**What is needed**
Your answer should be every line of the records that contains the word "computer", copied as it stands.

**Listed records**

+ + + + +

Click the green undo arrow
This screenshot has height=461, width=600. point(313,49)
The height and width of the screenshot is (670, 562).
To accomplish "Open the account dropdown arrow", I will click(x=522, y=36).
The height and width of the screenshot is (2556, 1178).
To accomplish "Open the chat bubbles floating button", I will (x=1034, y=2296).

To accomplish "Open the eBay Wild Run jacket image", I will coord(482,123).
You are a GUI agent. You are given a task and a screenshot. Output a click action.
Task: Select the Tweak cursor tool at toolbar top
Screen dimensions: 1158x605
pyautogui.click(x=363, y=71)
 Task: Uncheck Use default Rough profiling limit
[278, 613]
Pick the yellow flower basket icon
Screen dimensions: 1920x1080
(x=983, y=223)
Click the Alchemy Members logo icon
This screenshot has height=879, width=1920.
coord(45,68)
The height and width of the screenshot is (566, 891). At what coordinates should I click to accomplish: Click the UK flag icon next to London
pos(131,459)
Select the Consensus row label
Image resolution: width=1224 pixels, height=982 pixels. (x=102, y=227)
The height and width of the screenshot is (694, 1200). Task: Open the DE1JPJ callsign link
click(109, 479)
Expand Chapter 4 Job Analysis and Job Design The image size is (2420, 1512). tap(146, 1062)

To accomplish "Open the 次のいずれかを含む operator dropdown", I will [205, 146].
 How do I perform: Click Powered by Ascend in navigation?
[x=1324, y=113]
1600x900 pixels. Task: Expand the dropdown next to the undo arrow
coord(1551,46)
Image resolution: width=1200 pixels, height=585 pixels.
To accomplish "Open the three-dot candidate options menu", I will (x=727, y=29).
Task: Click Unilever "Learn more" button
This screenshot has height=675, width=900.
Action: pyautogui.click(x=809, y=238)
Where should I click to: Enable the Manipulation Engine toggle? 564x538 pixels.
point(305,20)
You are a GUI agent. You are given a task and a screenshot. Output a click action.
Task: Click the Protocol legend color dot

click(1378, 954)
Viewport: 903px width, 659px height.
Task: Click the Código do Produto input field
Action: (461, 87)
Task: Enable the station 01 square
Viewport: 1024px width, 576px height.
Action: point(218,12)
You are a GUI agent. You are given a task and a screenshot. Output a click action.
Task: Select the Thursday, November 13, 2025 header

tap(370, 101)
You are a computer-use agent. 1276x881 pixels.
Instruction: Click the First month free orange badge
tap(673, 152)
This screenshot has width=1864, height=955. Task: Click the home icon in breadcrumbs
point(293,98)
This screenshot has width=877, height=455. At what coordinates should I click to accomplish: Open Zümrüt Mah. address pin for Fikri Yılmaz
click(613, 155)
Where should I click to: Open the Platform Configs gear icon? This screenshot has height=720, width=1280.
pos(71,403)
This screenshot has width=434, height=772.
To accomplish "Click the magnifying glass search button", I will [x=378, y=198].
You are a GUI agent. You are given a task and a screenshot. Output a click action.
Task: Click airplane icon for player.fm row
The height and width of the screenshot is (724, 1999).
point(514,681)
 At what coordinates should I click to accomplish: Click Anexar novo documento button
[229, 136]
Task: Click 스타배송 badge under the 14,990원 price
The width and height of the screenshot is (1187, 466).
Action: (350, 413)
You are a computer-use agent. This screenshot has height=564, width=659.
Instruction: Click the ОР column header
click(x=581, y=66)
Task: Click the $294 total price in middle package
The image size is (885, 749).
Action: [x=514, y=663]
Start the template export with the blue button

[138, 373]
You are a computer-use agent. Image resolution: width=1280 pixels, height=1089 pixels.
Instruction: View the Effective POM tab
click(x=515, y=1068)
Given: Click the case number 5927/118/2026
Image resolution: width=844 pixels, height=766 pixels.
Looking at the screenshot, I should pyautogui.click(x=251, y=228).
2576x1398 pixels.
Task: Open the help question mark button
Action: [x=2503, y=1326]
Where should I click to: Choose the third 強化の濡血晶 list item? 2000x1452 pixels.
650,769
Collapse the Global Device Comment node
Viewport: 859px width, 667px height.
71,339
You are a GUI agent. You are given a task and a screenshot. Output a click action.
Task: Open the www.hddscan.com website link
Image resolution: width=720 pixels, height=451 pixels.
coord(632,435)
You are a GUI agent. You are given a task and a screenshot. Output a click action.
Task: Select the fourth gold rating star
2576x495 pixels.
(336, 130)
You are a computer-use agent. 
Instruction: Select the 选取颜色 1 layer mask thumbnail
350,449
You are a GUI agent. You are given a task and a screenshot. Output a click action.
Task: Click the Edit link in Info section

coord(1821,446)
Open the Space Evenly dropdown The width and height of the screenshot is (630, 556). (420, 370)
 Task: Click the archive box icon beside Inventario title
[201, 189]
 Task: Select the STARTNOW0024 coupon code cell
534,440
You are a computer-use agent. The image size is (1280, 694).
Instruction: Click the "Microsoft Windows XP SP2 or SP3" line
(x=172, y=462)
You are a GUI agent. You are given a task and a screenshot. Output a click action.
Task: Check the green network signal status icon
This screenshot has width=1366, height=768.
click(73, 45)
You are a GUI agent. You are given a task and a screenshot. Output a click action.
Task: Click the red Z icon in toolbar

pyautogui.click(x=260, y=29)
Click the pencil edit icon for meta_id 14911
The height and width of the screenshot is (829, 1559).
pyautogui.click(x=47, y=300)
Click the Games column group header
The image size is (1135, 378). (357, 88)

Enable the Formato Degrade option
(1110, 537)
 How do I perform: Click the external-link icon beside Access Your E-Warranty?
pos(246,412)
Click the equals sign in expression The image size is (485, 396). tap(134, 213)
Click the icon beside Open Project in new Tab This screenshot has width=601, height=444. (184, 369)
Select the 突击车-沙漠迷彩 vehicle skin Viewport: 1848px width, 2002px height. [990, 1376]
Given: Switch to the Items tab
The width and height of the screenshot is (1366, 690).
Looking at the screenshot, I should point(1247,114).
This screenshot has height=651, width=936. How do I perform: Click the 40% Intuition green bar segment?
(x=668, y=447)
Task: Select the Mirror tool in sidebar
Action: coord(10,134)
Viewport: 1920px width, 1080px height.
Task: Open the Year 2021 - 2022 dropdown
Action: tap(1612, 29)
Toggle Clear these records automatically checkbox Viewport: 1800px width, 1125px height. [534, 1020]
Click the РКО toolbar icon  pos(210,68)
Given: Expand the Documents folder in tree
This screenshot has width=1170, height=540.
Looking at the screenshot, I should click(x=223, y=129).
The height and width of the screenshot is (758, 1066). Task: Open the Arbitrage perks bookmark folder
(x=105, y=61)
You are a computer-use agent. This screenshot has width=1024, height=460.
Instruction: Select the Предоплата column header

+ + + + +

**Written reply**
You are a computer-use agent. 1276x881 pixels.
You are a computer-use agent. This screenshot has height=564, width=659.
You are a computer-use agent. Image resolution: width=1280 pixels, height=1089 pixels.
You are a computer-use agent. 
You are a computer-use agent. The image size is (1280, 694).
You are a computer-use agent. This screenshot has width=1024, height=460.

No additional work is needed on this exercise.